Craske Michelle G, Farchione Todd J, Allen Laura B, Barrios Velma, Stoyanova Milena, Rose Raphael

机构信息

Department of Psychology, UCLA, 1285 Franz Hall, Box 951563, Los Angeles, CA 90095-1563, USA.

出版信息

Behav Res Ther. 2007 Jun;45(6):1095-109. doi: 10.1016/j.brat.2006.09.006. Epub 2006 Oct 27.

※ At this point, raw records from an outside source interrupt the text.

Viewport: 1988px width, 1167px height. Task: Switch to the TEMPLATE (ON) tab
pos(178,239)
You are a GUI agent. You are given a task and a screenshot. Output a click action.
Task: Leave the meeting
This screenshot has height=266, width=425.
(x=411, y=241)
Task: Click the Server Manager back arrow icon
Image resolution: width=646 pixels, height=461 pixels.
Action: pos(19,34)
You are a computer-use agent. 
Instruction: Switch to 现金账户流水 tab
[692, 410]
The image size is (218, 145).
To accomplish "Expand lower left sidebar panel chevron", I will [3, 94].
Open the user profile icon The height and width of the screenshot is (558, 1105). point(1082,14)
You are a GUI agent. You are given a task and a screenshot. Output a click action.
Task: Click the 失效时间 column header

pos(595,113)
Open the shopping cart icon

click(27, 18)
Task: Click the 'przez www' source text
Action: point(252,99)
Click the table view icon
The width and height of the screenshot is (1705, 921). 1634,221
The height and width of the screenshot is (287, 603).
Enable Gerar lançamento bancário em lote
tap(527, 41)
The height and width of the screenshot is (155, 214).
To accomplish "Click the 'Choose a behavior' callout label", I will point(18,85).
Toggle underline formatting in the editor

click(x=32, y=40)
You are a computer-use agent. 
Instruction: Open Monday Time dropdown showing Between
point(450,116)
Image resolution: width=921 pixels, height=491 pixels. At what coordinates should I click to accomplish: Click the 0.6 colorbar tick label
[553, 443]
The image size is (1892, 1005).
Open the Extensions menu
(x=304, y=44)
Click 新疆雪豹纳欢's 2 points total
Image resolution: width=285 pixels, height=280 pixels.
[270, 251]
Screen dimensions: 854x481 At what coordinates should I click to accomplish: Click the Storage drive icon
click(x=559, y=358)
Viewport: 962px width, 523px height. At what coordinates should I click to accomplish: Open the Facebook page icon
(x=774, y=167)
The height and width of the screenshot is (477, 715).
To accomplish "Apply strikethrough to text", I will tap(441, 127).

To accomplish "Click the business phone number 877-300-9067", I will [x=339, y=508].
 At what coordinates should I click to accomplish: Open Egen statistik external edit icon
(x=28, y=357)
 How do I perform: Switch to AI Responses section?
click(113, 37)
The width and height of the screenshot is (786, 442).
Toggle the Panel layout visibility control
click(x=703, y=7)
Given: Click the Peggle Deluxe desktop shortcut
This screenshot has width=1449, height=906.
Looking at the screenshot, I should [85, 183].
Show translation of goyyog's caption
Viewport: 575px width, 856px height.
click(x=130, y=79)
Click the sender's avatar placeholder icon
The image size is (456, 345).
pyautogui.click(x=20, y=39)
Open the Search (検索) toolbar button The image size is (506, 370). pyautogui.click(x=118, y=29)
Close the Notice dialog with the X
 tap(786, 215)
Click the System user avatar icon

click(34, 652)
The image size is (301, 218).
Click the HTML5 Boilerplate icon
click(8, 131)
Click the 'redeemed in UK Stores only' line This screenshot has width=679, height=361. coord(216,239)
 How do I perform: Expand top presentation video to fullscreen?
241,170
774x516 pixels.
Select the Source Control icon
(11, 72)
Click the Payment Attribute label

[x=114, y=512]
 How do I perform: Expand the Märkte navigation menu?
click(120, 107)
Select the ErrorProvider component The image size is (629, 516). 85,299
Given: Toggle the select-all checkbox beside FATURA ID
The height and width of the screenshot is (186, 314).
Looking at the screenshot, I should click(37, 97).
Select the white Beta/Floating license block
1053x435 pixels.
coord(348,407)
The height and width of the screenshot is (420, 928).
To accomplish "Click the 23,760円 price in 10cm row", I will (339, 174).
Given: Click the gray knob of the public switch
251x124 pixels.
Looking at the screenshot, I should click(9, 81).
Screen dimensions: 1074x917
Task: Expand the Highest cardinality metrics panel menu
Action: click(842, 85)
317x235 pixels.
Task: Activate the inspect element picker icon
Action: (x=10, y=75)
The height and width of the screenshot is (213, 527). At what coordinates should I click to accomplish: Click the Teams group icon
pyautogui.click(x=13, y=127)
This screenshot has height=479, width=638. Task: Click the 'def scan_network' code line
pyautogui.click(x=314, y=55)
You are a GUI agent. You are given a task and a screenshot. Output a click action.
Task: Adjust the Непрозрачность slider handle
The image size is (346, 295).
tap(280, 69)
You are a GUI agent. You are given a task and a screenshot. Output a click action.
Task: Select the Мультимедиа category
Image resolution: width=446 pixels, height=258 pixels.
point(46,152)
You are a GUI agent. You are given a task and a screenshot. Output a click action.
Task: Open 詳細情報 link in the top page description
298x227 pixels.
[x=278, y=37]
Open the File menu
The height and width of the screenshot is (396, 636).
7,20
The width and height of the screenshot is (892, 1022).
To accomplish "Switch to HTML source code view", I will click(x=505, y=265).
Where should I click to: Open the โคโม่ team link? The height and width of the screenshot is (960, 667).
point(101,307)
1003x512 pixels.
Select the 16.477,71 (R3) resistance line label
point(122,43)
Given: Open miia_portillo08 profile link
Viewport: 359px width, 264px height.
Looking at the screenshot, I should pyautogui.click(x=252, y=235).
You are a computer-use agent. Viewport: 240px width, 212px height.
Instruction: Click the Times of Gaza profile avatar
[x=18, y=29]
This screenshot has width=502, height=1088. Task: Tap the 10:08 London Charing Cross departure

DOI:10.1016/j.brat.2006.09.006
PMID:17069753
Abstract

This study compared the effects of a higher dose of cognitive behavioral therapy (CBT) for panic disorder versus CBT for panic disorder combined with "straying" to CBT for comorbid disorders in individuals with a principal diagnosis of panic disorder with or without agoraphobia. Sixty-five participants were randomly assigned to one of two treatment conditions, either CBT focused solely upon panic disorder and agoraphobia or CBT that simultaneously addressed panic disorder and agoraphobia and, to a lesser degree, the most severe comorbid condition. Results indicated a significant reduction in panic disorder severity and a decline in severity of comorbid diagnoses across both treatment conditions. However, individuals receiving CBT focused only on panic disorder were more likely to meet high end-state functioning at post-treatment, even in intent-to-treat analyses, and report zero panic attacks at the 1-year follow-up, although this effect was not retained in intent-to-treat analyses. At follow-up, CBT focused only on panic disorder yielded more substantial improvement in the most severe baseline comorbid condition, although not in intent-to-treat analyses, and a greater proportion of individuals in this treatment condition were rated as having no comorbid diagnoses, even in intent-to-treat analyses. These findings raise the possibility that remaining focused on CBT for panic disorder may be more beneficial for both principal and comorbid diagnoses than combining CBT for panic disorder with 'straying' to CBT for comorbid disorders.

摘要

本研究比较了高剂量惊恐障碍认知行为疗法(CBT)与惊恐障碍CBT联合“偏离”至共病障碍CBT对主要诊断为惊恐障碍伴或不伴广场恐惧症个体的影响。65名参与者被随机分配到两种治疗条件之一,要么是仅专注于惊恐障碍和广场恐惧症的CBT,要么是同时治疗惊恐障碍和广场恐惧症且在较小程度上治疗最严重共病状况的CBT。结果表明,两种治疗条件下惊恐障碍严重程度均显著降低,共病诊断严重程度也有所下降。然而,仅接受专注于惊恐障碍CBT的个体在治疗后更有可能达到较高的最终状态功能,即使在意向性分析中也是如此,并且在1年随访时报告零次惊恐发作,尽管在意向性分析中这种效果未得到保留。在随访时,仅专注于惊恐障碍的CBT在最严重的基线共病状况方面产生了更显著的改善,尽管在意向性分析中并非如此,并且在这种治疗条件下有更大比例的个体被评定为无共病诊断,即使在意向性分析中也是如此。这些发现提出了一种可能性,即对于主要诊断和共病诊断而言,持续专注于惊恐障碍的CBT可能比将惊恐障碍CBT与“偏离”至共病障碍CBT相结合更有益。